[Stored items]
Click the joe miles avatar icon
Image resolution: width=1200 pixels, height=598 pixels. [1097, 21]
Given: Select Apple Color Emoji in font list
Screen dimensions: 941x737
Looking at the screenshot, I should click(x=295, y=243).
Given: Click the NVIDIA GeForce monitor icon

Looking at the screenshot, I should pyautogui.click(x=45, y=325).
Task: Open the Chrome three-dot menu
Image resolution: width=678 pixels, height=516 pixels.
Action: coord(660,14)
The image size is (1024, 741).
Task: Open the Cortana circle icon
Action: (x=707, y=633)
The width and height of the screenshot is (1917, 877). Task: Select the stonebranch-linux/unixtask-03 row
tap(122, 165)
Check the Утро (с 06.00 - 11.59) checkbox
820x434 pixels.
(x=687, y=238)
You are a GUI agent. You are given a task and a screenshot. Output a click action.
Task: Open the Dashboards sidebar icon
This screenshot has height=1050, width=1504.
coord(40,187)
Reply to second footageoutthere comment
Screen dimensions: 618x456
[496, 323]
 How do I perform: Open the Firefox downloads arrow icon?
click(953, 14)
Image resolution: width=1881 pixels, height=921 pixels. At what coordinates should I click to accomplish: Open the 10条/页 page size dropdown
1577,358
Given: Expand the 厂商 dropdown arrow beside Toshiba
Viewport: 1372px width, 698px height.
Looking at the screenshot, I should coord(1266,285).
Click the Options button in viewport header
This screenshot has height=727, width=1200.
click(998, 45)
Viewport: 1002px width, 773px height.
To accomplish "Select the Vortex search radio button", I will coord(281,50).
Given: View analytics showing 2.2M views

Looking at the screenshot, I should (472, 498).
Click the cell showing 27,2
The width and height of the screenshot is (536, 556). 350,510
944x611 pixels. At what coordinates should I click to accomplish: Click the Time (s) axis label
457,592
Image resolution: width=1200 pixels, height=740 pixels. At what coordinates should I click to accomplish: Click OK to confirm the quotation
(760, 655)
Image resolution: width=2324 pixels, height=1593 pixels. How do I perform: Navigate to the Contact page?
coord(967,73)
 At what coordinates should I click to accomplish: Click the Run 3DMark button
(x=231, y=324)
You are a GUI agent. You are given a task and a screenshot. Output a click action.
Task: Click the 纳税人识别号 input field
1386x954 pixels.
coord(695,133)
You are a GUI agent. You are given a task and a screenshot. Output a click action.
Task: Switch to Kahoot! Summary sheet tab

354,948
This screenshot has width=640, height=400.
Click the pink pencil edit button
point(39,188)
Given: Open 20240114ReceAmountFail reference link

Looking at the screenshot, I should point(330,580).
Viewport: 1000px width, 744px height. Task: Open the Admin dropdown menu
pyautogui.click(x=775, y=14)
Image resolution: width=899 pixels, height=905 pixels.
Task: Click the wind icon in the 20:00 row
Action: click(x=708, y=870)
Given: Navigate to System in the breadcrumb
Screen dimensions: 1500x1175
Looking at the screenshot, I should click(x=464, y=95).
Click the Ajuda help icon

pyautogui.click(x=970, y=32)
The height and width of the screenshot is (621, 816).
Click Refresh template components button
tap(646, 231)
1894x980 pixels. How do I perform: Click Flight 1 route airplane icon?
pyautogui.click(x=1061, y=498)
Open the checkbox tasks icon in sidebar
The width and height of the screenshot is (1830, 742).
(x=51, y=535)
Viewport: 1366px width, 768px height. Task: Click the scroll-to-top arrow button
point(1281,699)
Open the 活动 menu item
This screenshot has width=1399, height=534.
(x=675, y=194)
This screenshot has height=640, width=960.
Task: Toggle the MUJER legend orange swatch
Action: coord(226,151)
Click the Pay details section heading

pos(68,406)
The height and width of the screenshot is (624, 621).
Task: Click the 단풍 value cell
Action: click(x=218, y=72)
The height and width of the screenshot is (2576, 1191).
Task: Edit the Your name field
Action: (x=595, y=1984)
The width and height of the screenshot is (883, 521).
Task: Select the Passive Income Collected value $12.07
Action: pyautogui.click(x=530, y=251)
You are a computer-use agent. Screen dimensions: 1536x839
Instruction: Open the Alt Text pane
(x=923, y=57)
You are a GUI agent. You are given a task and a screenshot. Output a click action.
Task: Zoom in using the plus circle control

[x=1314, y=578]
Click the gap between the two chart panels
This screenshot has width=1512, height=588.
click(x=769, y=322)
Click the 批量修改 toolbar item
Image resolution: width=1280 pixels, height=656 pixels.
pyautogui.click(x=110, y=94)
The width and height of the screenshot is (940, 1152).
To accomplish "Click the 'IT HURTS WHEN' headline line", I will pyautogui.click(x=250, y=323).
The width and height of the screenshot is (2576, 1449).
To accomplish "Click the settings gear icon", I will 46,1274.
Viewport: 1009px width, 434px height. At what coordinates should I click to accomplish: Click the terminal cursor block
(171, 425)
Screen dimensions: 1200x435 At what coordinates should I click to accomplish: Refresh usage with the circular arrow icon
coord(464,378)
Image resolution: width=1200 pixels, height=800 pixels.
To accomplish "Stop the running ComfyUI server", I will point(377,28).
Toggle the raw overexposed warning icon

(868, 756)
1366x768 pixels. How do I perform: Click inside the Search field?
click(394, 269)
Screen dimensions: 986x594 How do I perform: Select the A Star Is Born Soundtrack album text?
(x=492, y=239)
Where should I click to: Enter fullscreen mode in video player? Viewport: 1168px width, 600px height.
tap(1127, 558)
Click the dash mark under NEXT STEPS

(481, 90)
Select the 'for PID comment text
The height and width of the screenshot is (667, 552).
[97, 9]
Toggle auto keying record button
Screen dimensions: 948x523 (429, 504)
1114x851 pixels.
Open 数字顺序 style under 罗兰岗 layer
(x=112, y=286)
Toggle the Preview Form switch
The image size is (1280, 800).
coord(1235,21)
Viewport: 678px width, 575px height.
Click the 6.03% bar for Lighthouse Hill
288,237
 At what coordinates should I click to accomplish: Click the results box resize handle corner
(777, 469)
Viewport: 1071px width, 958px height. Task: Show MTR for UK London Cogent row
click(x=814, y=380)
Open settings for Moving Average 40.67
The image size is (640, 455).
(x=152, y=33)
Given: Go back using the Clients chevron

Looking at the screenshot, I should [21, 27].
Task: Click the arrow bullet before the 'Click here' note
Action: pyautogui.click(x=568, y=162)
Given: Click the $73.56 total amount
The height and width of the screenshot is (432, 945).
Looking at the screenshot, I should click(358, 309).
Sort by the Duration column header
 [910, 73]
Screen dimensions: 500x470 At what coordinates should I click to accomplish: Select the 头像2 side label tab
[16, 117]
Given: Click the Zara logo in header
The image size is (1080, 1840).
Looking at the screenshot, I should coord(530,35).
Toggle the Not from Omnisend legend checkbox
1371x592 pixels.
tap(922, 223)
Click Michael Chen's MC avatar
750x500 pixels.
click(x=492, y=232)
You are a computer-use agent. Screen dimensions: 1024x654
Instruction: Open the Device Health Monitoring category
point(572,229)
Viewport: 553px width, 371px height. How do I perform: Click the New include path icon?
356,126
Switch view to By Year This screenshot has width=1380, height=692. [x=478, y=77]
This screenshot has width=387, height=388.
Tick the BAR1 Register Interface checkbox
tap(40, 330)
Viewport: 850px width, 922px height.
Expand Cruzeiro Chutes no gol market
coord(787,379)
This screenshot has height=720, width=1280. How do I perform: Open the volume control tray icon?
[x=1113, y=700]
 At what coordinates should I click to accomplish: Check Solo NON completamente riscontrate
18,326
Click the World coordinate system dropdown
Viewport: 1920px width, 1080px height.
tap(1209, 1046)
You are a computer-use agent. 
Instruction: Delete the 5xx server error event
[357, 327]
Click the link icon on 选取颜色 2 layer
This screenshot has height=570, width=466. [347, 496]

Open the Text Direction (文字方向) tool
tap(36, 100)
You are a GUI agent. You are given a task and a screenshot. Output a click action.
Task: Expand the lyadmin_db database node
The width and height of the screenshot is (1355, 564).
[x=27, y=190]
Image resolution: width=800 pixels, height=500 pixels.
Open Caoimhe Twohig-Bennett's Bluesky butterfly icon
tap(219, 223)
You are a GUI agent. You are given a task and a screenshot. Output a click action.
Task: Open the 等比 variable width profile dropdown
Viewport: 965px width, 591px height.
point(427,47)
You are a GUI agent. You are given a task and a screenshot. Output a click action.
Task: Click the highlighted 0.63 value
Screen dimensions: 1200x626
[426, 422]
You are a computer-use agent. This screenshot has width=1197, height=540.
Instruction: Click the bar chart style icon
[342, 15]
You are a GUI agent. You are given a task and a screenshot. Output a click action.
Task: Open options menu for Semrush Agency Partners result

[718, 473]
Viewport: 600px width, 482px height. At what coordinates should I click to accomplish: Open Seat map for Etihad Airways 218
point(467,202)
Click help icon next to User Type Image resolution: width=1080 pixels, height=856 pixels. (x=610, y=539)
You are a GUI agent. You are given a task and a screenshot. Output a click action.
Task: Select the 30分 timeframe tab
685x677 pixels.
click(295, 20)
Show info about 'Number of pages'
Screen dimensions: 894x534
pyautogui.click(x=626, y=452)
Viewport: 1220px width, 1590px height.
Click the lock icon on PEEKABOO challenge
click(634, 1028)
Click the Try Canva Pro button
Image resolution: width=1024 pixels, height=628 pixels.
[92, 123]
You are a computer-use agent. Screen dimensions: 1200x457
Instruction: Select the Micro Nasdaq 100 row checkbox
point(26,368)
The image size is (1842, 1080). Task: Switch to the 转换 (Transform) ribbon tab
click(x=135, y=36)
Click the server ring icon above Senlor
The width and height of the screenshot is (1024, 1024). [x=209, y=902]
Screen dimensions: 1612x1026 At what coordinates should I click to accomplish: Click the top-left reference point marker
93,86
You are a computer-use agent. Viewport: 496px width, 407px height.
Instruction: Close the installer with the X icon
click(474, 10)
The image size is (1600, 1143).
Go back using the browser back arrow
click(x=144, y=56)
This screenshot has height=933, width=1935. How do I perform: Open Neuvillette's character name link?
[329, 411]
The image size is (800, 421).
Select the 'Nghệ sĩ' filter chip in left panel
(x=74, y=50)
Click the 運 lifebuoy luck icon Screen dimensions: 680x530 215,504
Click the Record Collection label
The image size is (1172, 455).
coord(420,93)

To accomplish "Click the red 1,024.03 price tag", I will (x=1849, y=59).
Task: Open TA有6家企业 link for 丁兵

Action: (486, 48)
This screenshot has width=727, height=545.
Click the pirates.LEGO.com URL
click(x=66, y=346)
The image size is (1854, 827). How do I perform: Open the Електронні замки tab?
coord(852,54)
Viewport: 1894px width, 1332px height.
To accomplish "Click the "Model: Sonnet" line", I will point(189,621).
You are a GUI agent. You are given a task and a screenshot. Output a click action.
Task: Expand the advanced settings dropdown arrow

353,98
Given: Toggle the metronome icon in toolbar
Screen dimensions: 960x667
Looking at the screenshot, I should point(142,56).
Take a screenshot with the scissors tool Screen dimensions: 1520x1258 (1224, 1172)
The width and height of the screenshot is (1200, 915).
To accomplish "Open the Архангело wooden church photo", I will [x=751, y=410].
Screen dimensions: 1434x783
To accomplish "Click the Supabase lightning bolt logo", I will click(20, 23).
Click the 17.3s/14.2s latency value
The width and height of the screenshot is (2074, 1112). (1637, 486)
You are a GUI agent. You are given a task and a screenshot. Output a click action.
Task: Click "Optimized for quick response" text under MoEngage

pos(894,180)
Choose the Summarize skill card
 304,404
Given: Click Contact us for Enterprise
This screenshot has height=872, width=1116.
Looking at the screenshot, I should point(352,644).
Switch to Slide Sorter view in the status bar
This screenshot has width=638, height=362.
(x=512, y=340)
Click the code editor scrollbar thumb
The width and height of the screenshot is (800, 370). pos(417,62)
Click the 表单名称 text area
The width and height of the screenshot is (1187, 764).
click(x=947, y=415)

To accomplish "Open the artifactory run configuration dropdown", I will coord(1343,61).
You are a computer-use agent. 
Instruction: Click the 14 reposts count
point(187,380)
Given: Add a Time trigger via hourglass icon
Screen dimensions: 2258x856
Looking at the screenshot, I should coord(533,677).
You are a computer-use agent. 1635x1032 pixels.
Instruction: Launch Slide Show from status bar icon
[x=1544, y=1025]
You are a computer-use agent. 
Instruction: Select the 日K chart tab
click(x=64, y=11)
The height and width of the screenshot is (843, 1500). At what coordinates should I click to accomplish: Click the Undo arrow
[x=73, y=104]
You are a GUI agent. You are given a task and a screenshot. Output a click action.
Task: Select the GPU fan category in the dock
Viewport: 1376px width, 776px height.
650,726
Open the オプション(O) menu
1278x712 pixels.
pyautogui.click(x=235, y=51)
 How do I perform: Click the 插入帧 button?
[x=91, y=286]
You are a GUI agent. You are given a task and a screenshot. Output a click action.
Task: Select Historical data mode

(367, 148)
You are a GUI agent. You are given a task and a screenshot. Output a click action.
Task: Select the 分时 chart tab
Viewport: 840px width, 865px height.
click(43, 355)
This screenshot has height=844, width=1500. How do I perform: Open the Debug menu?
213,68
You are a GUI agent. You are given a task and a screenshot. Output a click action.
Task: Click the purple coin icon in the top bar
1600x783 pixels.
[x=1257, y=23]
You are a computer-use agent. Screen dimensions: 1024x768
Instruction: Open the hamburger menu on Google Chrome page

DIRECTIONS
Write out only the lines from the very start of the entries above to the line that includes "Task: Open the Chrome three-dot menu", both ends included, each one unchanged.

ANSWER AREA
Click the joe miles avatar icon
Image resolution: width=1200 pixels, height=598 pixels. [1097, 21]
Given: Select Apple Color Emoji in font list
Screen dimensions: 941x737
Looking at the screenshot, I should click(x=295, y=243).
Given: Click the NVIDIA GeForce monitor icon

Looking at the screenshot, I should pyautogui.click(x=45, y=325).
Task: Open the Chrome three-dot menu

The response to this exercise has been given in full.